Timothy Kincaid posted the link to this Anderson Cooper 360 segment on bullying prevention. Here is Candi Cushman and Eliza Byard discussing bullying policy along with author Rosalind Wiseman.
In the past I have favored laws which do not enumerate traits (e.g., race, religion, sexual orientation) because the context of bullying can be so diverse that a category could be left out (e.g., gifted kids). However, I think that enumerated laws are better than no laws at all and certainly understand advocates who believe listing is the way to go. I do favor numeration of categories for statistical purposes as bullying prevention programs are implemented. This approach provides a way to know where the problems are and if a district is improving.
Furthermore, I think implementation of bullying prevention often requires directly addressing various social issues, such as race and sexual orientation.

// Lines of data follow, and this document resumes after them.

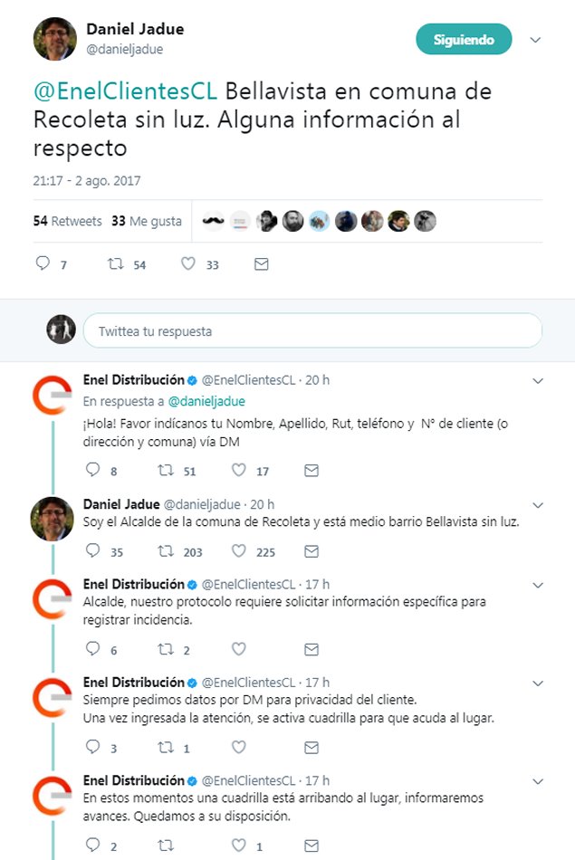The image size is (575, 860).
Task: Open Daniel Jadue's profile picture in header
Action: (54, 38)
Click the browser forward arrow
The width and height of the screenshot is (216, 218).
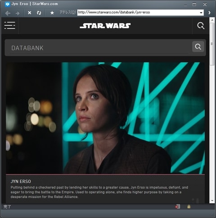18,13
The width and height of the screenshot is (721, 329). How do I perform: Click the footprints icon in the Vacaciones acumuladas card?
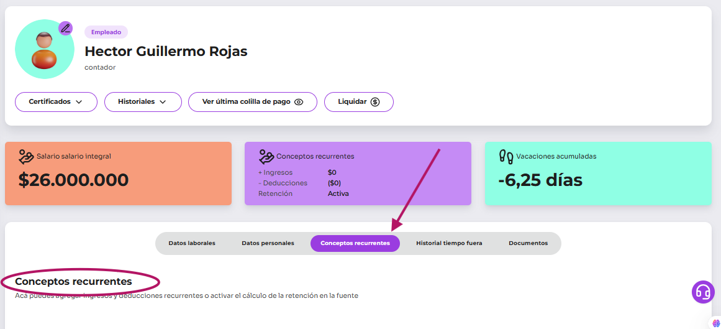(506, 156)
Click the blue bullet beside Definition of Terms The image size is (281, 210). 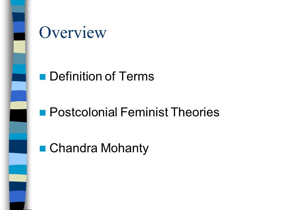point(42,77)
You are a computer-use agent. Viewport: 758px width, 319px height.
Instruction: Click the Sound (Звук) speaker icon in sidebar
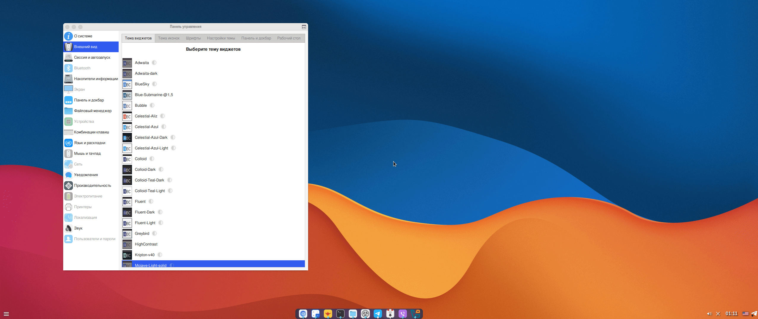point(69,228)
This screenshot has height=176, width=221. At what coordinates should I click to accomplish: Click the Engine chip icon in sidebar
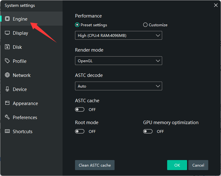coord(7,19)
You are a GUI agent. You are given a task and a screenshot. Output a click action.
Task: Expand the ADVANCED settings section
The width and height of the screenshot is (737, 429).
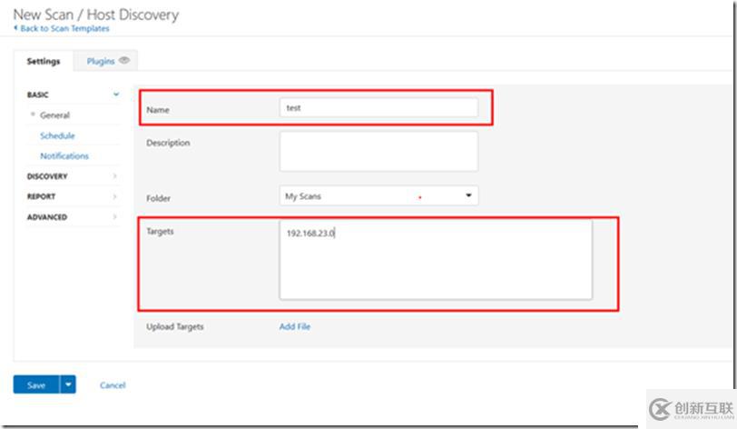(x=47, y=217)
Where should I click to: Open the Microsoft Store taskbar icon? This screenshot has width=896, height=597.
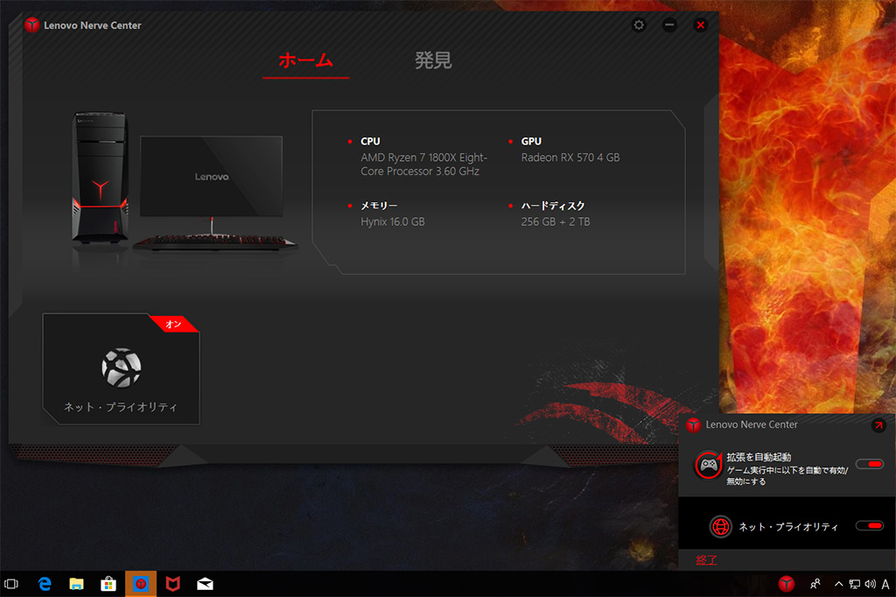108,583
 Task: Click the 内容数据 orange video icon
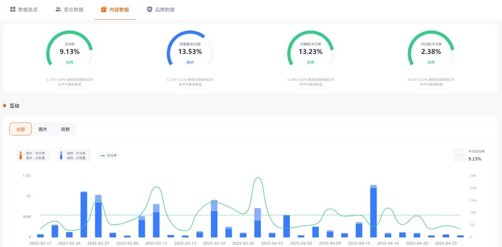click(x=104, y=9)
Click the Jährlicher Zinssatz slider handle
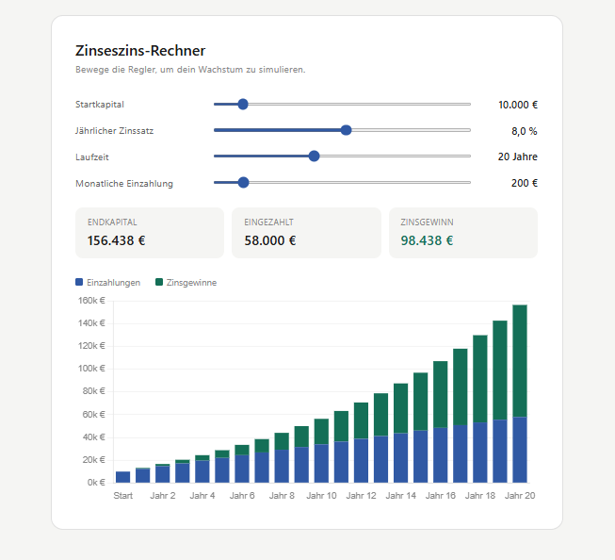 pos(346,131)
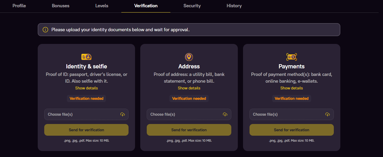Click the upload cloud icon in Identity card

tap(122, 114)
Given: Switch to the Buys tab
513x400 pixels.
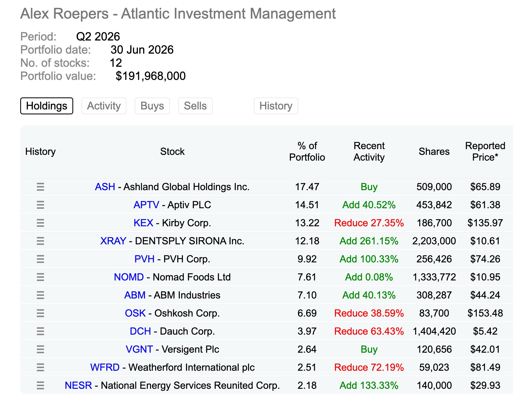Looking at the screenshot, I should pyautogui.click(x=152, y=106).
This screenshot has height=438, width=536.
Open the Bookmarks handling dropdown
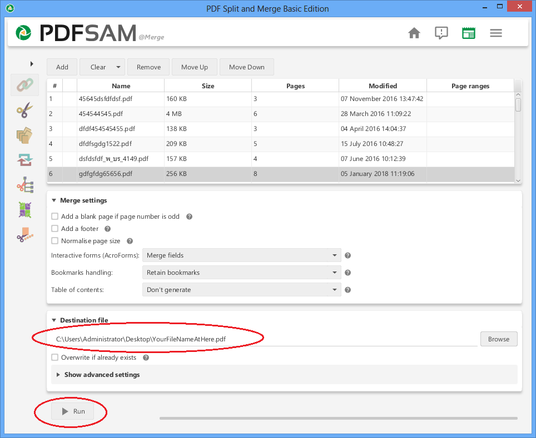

If the school-wide assessment finds that gays are being harassed and disrespected, then you have to address the worth and dignity of sexual minorities. Wiseman and Byard are correct to note that silence on the issue sends a loud message – some disrespect is ok, while other disrespect will not be tolerated. Simply saying, ‘all people deserve respect and a safe learning environment’ is not enough and often does not generalize. Human nature being what it is, it is easy to allow bias to convince us that our prejudices are ok, as long as we don’t generalize them. Where a problem exists, it has to be named.
At the same time, I do think that school personnel have a responsibility to avoid stigmatizing religious people who do not approve of homosexuality. This is a difficult challenge and one which mirrors the problem we have finding ways to live together in a society polarized over many issues. However, we have to try.